Seit vielen Jahren reden wir über die Aufgabe, die UN-Behindertenrechtskonvention umzusetzen. Die Vereinten Nationen haben Deutschland Empfehlungen auf den Weg gegeben, in denen deutlich steht, was zu tun ist. Behinderte Menschen und ihre Verbände haben immer wieder klar gemacht, an welchen Stellen sie benachteiligt werden, wo sie kämpfen müssen, was schief läuft.
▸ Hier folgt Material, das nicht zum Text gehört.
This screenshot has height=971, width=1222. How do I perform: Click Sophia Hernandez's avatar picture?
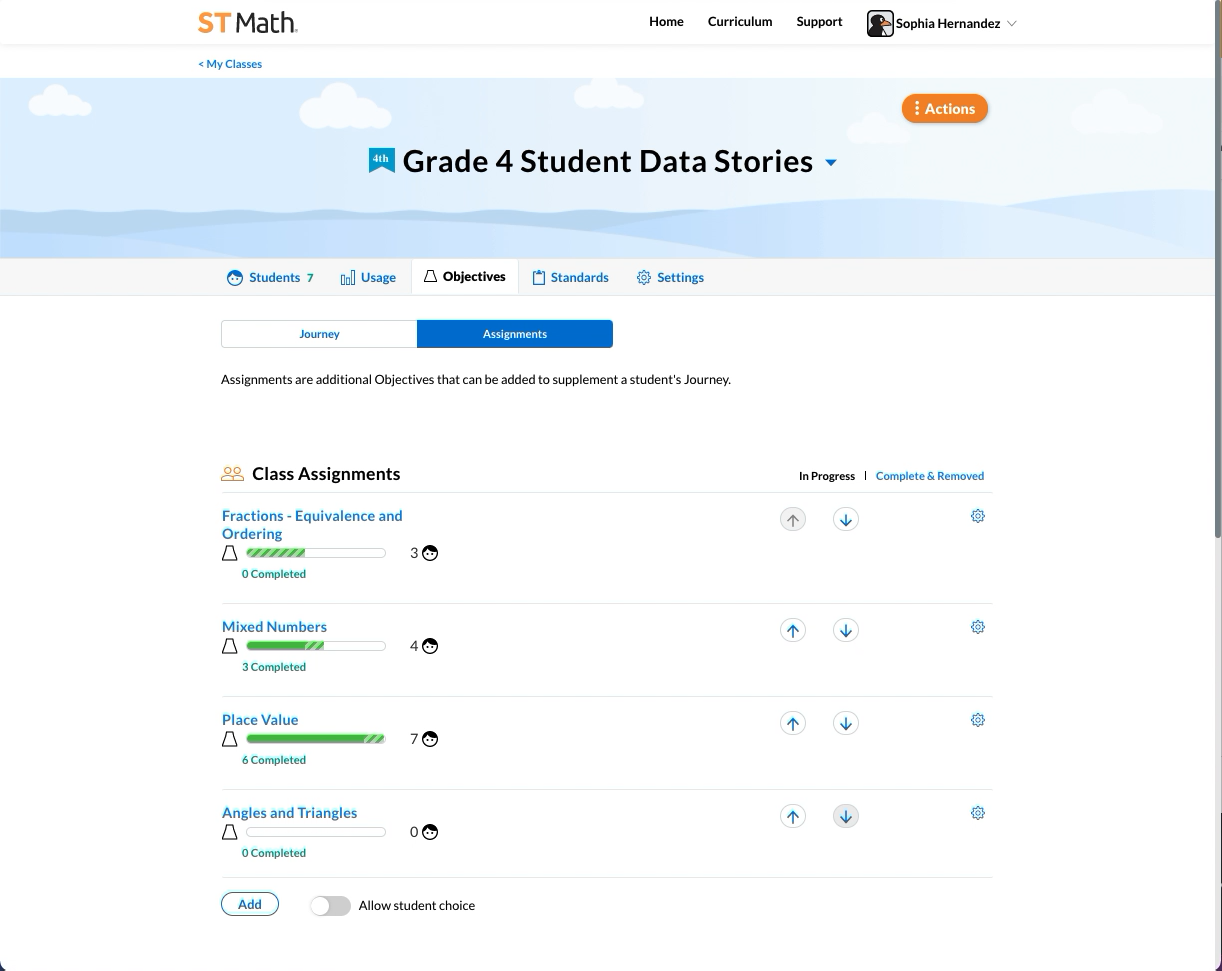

Und heute stimmen wir über ein Gesetz ab, das wesentliche Probleme behinderter Menschen immer noch nicht berücksichtigt. Ein Gesetz, das weit hinter den Erwartungen zurückbleibt, weil er die Lebenssituation von Menschen mit Behinderungen nicht wesentlich verbessert. Wir stimmen über ein Gesetz ab, mit dem die Bundesregierung das Vertrauen behinderter Menschen verspielt hat. Und das in einer Zeit, in der das Misstrauen gegenüber „der Politik“ so hoch ist, wie lange nicht mehr.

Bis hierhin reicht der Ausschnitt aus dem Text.